The pace of overdose deaths from heroin and prescription pain medicine abuse rose in the Twin Cities in the first part of last year, even as a battle raged to slow the deadly epidemic.
That's the finding of a new drug-trends study released Thursday, which among other things reported that 69 people died of opiate-related overdoses in Hennepin County alone in the first half of 2013, compared to 84 for all of 2012.
The rise in opiate-related deaths came even as drug experts, law enforcement and others fought to slow a problem they say is fueled by legal drugs in the bathroom cabinet and an underground market flooded with cheap heroin.
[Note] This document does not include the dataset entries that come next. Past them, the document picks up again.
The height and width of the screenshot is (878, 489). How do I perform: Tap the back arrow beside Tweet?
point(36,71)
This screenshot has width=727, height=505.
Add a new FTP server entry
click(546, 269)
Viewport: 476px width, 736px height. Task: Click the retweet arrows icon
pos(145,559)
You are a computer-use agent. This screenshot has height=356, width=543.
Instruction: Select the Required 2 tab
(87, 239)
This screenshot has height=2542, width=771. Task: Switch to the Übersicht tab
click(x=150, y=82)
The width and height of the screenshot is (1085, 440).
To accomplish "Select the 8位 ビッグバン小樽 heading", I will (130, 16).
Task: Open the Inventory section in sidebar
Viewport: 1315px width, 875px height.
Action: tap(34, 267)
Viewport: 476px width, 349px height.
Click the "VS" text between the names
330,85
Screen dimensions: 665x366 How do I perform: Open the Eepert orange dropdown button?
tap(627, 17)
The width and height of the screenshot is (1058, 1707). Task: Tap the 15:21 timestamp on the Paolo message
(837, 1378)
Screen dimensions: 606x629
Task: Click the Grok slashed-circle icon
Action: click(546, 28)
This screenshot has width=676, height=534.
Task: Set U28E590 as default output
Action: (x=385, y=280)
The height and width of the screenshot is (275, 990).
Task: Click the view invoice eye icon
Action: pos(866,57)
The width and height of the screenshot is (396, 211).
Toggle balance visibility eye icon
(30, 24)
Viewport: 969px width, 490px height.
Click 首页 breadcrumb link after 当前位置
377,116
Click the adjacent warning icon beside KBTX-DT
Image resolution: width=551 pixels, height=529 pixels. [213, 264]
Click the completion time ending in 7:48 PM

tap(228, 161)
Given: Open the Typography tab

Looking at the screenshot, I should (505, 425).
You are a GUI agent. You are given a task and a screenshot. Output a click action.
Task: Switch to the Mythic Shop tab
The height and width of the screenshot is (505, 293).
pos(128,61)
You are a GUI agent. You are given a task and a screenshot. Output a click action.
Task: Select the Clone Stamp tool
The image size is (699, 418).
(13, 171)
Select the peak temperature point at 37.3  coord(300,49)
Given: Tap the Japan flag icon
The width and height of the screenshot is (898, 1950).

"We've known about this opiate thing for a while, and something's not penetrating, and I don't know what that is," said Dr. Joseph Lee, medical director of Hazelden's youth facility in Plymouth. "It's tragic to see families torn apart by this."
About half of the overdose deaths in Hennepin County were people in their 20s, said Carol Falkowski, the founder of Drug Abuse Dialogues and the author of the Minnesota Drug Abuse Trends report.
"Many people are introduced to opiate addiction through prescription pain medication," she said. "And then they switch to heroin because it's equally available and it's more affordable."
Among Falkowski's findings:
• A total of 122 people died of opiate, cocaine and methamphetamine overdoses in Hennepin and Ramsey counties in the first half of 2013, compared to 171 deaths all of 2012.